[Opening PROVIDED DATA section]

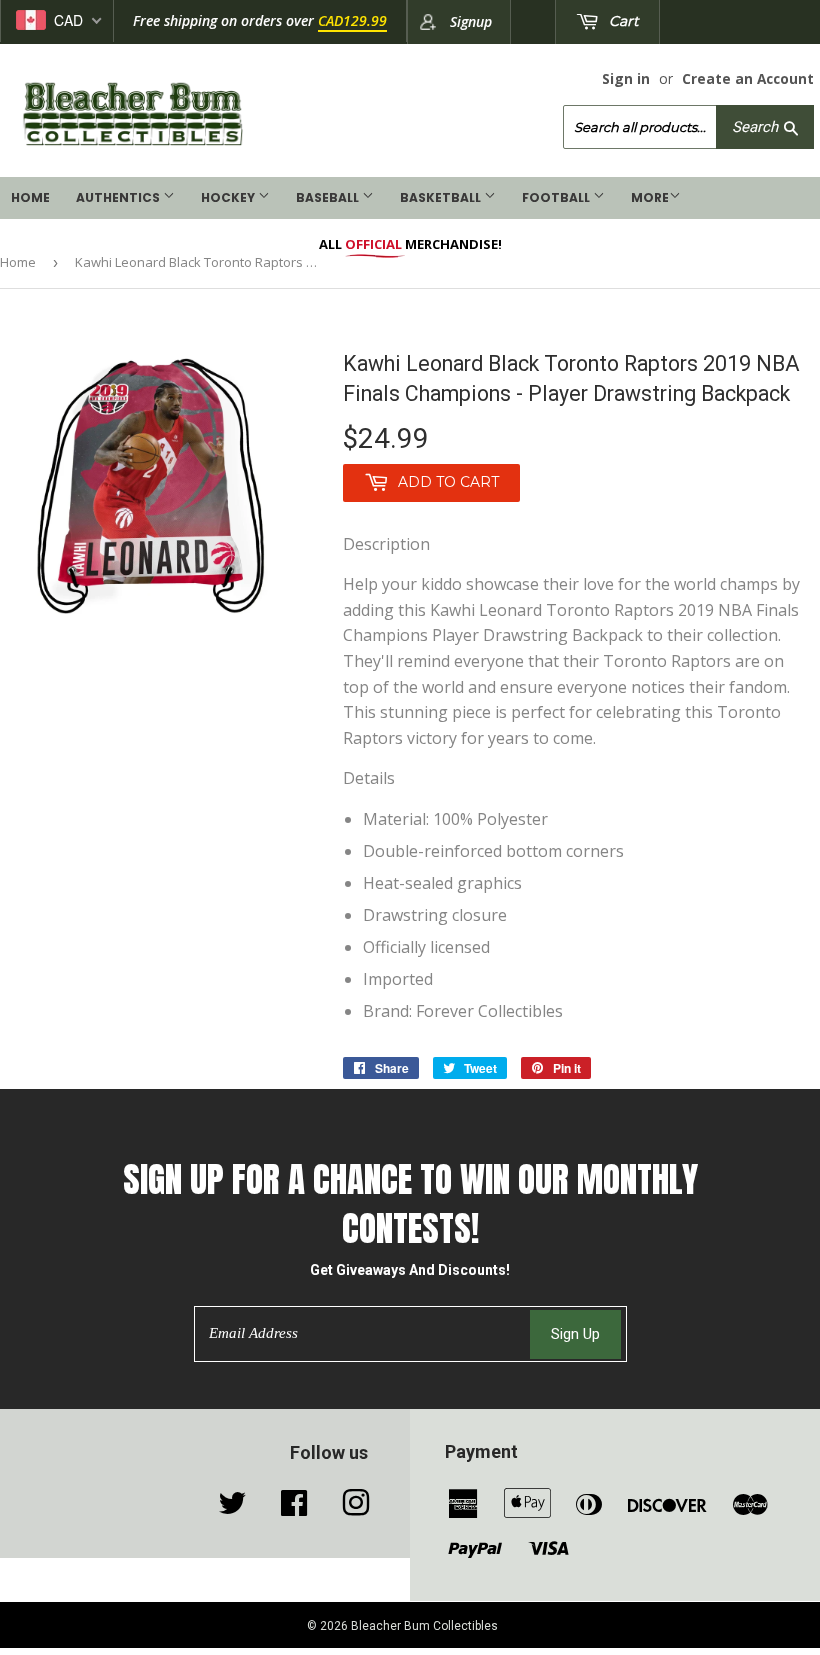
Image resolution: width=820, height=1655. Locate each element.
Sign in (626, 78)
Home (30, 197)
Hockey (229, 197)
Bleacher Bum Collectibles (424, 1626)
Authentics (119, 197)
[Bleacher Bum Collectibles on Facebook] (294, 1508)
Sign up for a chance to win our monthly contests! (410, 1204)
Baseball (329, 197)
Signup (471, 21)
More (650, 197)
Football (557, 197)
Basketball (442, 197)
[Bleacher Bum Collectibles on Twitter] (232, 1508)
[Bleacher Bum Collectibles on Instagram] (356, 1508)
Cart (622, 21)
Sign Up (575, 1334)
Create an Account (748, 78)
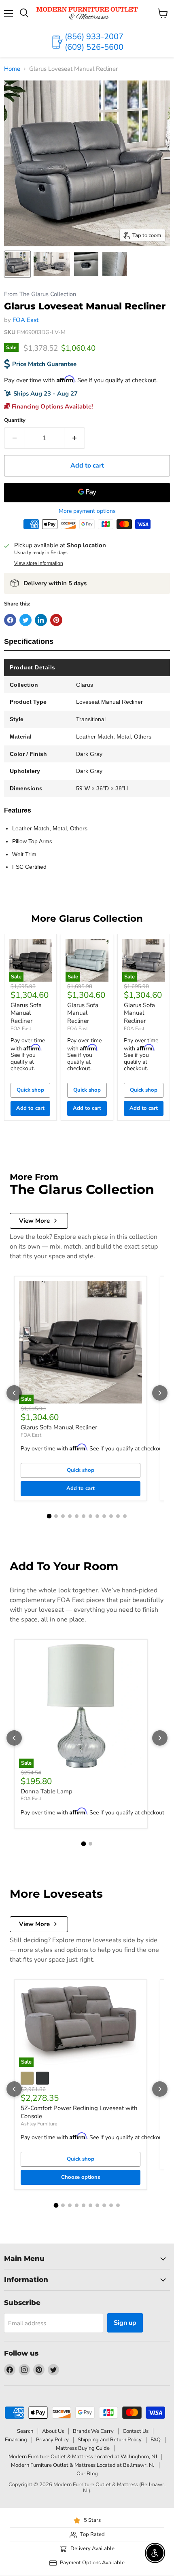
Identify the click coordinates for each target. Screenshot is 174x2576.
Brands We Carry (93, 2431)
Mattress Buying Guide (83, 2448)
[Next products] (160, 1393)
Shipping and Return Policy (110, 2439)
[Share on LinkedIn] (41, 620)
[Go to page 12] (125, 1516)
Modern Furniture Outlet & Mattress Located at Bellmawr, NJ (83, 2465)
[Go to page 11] (118, 1516)
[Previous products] (14, 1393)
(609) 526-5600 (94, 47)
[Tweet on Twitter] (25, 620)
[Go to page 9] (104, 1516)
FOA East (25, 320)
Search (25, 2431)
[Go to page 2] (56, 1516)
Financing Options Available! (51, 406)
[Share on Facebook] (10, 620)
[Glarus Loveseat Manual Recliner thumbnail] (17, 264)
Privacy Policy (52, 2439)
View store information (38, 563)
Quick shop (30, 1090)
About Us (53, 2431)
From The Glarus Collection (40, 294)
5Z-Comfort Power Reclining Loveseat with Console (79, 2112)
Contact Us (136, 2431)
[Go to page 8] (97, 1516)
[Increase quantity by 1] (74, 438)
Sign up (125, 2322)
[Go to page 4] (70, 1516)
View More (34, 1221)
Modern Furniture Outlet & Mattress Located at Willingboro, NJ (82, 2456)
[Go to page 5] (77, 1516)
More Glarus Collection (87, 918)
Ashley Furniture (39, 2124)
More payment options (87, 511)
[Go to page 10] (111, 1516)
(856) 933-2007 (94, 36)
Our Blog (87, 2473)
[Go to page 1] (49, 1516)
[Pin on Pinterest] (56, 620)
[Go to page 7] (90, 1516)
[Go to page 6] (83, 1516)
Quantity (14, 420)
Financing (16, 2439)
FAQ (156, 2439)
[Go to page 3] (63, 1516)
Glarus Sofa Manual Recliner (26, 1013)
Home (12, 69)
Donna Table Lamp (46, 1791)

[Closing PROVIDED DATA section]

** ACTION ITEM **
The lines wanted are those from the one containing "[Go to page 10] (111, 1516)" through the last line of the listing above. Repeat them exactly.

** ANSWER TO THIS TASK **
[Go to page 10] (111, 1516)
(856) 933-2007 (94, 36)
Our Blog (87, 2473)
[Go to page 1] (49, 1516)
[Pin on Pinterest] (56, 620)
[Go to page 7] (90, 1516)
[Go to page 6] (83, 1516)
Quantity (14, 420)
Financing (16, 2439)
FAQ (156, 2439)
[Go to page 3] (63, 1516)
Glarus Sofa Manual Recliner (26, 1013)
Home (12, 69)
Donna Table Lamp (46, 1791)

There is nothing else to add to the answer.